Deg. Lagi-lagi jantung Rashia kayak mau copot.
“I.. iya kali ya, Van.” kata Rashia grogi. Revan pun melepaskan genggaman tangannya.
Aldi yang melihat adegan itu menahan senyum. Akhirnya Revan berani juga kayak gitu ke cewek. Batin Aldi.

*****

“Jadi, di antara mereka berdua, siapa yang kamu suka?” tanya Reza di dalam mobil, saat perjalanan pulang.
“Hah? Gak ada. Masa baru kenal langsung suka sih? Ah gimana deeh.” kata Rashia mengelak.
“Halah.. dari tadi muka kamu merah terus pas makan. Berarti ada yang ditaksir, kan?” tanya Reza sambil menoleh sekilas ke arah adiknya.
“Enggak. Yeeee.. abang sotoy ah!” kata Rashia malu-malu.
“Rashia.. udah deh sayangku cintaku.. ngaku aja sama Abang.” kata Reza.
“ENGGAK MAU. Lagian emang Rashia lagi gak naksir siapa-siapa kok Bang. Abang aja yang gak percayaan.” kata Rashia.
“Huwooo.. Ya Tuhan.. Akhirnya adikku jatuh cinta juga. Alhamdulillah.” kata Reza lebe.
“Siapa yang jatuh cinta coba? Yang ada Abang tuh lagi jatuh cinta sama Kak Anya!” kata Rashia.
“Udah deh, Sya. Jangan menglihkan pembicaraan.” kata Reza.
“Biarin. Abang gak sedih juga apa, ngeliat Kak Anya sedih?” tanya Rashia.
“Sedih banget kali, Sya. Tapi kan emang udah begitu takdirnya. Mau diapain lagi. Eh yang tadi megang tangan kamu siapa namanya?” tanya Reza.
“Abang liat?” tanya Rashia.
“HELLO.. Ya liat lah! Abang kan persis di depan kamu! Siapa namanya? Revan, ya? Ganteng tuh anak!” kata Reza.
“Hahaha. Tumben bilang cowok lain ganteng.” kata Rashia.
“Sekali-kali muji calon pacar adik sendiri, gak ada slaahnya.” kata Reza.
“Siapa coba ih? Siapa yang mau juga lagian sama Revan? HUEK.” kata Rashia.
“Halaaah.. udah deh, Sya. Abang gak bakalan bisa dibohongin sama kamu.” kata Reza sotoy.

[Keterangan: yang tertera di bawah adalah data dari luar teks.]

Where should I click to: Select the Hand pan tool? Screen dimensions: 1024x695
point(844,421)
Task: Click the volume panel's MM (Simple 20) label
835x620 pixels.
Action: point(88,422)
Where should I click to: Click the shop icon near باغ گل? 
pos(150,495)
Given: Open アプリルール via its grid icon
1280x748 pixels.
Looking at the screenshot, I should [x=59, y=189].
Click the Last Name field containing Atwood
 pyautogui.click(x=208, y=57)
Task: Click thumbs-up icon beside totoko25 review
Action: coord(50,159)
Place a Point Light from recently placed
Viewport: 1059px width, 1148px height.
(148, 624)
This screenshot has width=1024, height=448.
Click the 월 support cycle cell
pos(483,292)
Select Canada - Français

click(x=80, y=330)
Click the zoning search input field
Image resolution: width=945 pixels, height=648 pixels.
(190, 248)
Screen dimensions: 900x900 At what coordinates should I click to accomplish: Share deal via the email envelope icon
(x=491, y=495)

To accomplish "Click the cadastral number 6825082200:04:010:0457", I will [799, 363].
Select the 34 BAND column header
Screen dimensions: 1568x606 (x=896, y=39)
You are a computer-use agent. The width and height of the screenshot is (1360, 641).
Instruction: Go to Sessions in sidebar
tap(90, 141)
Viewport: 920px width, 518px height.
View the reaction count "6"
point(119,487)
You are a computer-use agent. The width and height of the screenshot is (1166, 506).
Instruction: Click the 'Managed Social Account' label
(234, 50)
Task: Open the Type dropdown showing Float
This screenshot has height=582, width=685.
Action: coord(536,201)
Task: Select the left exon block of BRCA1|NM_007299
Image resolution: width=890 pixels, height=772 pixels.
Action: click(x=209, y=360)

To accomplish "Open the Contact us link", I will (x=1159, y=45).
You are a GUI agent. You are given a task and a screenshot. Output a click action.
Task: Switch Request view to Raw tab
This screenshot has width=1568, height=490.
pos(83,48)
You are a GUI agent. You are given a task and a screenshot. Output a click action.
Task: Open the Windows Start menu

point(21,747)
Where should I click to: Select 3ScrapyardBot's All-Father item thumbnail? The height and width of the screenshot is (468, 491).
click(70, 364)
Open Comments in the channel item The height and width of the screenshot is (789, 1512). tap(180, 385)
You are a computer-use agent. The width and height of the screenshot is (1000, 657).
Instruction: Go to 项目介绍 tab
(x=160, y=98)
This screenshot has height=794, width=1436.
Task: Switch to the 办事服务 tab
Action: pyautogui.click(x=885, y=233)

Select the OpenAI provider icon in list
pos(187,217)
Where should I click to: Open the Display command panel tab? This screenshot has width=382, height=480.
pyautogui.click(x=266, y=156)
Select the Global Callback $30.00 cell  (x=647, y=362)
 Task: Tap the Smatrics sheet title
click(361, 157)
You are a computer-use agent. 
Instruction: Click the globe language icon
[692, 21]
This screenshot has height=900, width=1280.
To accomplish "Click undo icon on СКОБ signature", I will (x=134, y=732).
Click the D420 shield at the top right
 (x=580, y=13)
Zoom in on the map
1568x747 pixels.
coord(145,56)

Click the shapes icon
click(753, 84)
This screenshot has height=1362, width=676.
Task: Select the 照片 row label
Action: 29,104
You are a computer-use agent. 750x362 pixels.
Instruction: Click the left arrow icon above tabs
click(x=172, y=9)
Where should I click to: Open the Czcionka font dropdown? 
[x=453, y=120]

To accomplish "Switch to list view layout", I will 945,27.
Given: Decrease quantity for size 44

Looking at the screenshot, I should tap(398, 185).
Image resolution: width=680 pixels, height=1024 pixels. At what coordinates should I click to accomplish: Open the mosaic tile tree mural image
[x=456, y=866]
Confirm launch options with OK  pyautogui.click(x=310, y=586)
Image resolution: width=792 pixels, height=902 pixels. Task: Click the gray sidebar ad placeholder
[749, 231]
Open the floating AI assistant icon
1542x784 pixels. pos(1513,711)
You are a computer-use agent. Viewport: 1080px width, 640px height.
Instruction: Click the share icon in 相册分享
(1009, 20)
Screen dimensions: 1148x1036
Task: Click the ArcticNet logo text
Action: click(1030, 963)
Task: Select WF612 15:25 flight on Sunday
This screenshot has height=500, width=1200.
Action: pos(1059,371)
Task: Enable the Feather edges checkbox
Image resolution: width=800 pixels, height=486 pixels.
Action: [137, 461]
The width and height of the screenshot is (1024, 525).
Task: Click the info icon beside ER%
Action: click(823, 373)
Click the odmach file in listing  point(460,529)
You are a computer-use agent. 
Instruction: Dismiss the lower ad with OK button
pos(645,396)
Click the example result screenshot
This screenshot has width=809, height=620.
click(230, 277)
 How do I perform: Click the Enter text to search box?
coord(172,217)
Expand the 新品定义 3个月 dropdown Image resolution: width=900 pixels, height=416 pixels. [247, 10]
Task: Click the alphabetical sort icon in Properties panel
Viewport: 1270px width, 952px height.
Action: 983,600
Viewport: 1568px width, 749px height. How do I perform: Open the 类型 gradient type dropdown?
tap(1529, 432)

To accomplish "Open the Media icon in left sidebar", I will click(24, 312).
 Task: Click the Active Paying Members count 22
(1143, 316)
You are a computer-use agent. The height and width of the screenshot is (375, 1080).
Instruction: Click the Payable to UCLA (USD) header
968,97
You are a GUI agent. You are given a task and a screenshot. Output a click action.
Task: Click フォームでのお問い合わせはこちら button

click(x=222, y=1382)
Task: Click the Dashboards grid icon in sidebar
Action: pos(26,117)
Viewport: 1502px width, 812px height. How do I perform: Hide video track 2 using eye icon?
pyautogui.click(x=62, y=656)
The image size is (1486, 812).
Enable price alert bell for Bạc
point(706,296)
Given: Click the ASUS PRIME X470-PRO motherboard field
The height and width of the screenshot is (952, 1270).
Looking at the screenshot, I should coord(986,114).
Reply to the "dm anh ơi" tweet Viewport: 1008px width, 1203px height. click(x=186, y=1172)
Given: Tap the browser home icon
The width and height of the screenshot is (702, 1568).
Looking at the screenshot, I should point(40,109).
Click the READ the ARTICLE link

“Terserah abang aja deh.” kata Rashia pasrah.
“Berarti kalo Abang mengasumsikan kamu suka sama Revan boleh, ya?” tanya Reza.
“ENGGAK. Apa sih, bang? Orang aku gak suka sama Revan.” kata Rashia sambil menatap ke jendela.
“Kan kata kamu terserah abang aja. Berarti apa yang abang bilang boleh. Kan terserah.” kata Reza.
“Iya juga sih.. tapi kecuali yang satu itu deh!” kata Rashia.
“Gak ada kecuali-kecualian..” kata Reza.
“Abang pengen ditendang ya haah?” kata Rashia sambil mencubit pipi abangnya.
“AWW.. itu mah dicubit bukan ditendang!” kata Reza.
“Kalo nendang susah.” kata Rashia.
“Woo. Udah ah! Lepasin cubitannya! Entar kecelakaan lho. Hiiy.. serem ah. Lepas cubitannya!” kata Reza.
“Oke oke oke.” kata Rashia melepas cubitannya.
Apa bener, gue suka sama Revan? batinnya.